Maintenant si nous examinons ces fêtes en elles-mêmes, nous verrons à quel point elles sont simplement
païennes, et combien elles témoignent catégoriquement de leur véritable origine. Les solennités
caractéristiques de la veille de la Saint-Jean, sont les feux de la Mi-été. On les allume en France, en Suisse,
dans la catholique Irlande, et dans quelques-unes des îles écossaises de l'ouest encore asservies à la papauté.
On les allume dans toutes les terres des partisans de Rome, et on promène dans leurs champs de blé des
torches enflammées. Voici comment Bell dans ses Tableaux du dehors, décrit les feux de Saint-Jean de
Bretagne en France: "Chaque fête est marquée par des traits qui lui sont particuliers. Celle de Saint-Jean est
peut-être après tout la plus étonnante. Pendant le jour, les enfants quêtent des souscriptions pour allumer les
feux de Monsieur Saint-Jean. Vers le soir, un feu est d'abord suivi d'un autre, puis de deux, de trois, de quatre;
alors un millier de feux s'élancent, du sommet des collines, jusqu'à ce qu'enfin tout le pays apparaît enflammé.

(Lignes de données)
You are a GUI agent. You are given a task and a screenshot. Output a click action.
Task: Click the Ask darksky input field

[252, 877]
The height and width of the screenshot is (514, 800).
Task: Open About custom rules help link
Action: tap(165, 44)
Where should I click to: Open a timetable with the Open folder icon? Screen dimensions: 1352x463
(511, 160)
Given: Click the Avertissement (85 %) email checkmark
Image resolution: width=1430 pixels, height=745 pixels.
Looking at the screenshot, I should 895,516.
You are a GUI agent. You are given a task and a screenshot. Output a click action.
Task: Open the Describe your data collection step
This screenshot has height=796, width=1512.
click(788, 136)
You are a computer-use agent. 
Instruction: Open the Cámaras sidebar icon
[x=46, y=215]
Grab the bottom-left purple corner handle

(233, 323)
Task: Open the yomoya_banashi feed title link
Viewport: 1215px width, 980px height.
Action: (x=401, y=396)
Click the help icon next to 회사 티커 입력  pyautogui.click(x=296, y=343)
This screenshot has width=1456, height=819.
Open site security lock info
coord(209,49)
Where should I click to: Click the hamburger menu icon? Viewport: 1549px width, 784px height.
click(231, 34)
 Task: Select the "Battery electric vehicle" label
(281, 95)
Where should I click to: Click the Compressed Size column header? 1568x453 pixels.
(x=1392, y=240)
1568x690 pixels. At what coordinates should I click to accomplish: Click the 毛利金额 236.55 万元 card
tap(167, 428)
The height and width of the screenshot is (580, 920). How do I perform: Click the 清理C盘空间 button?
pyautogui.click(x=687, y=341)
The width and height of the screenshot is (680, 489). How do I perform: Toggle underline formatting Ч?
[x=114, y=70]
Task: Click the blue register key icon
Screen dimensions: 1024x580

▶ EXERCICE À TRAITER: Recopiez le passage du texte sur les feux de la Saint-Jean de "Maintenant si nous" à "à la papauté.", en substituant "Belgique" à "Suisse".

▶ CORRIGÉ:
Maintenant si nous examinons ces fêtes en elles-mêmes, nous verrons à quel point elles sont simplement
païennes, et combien elles témoignent catégoriquement de leur véritable origine. Les solennités
caractéristiques de la veille de la Saint-Jean, sont les feux de la Mi-été. On les allume en France, en Belgique,
dans la catholique Irlande, et dans quelques-unes des îles écossaises de l'ouest encore asservies à la papauté.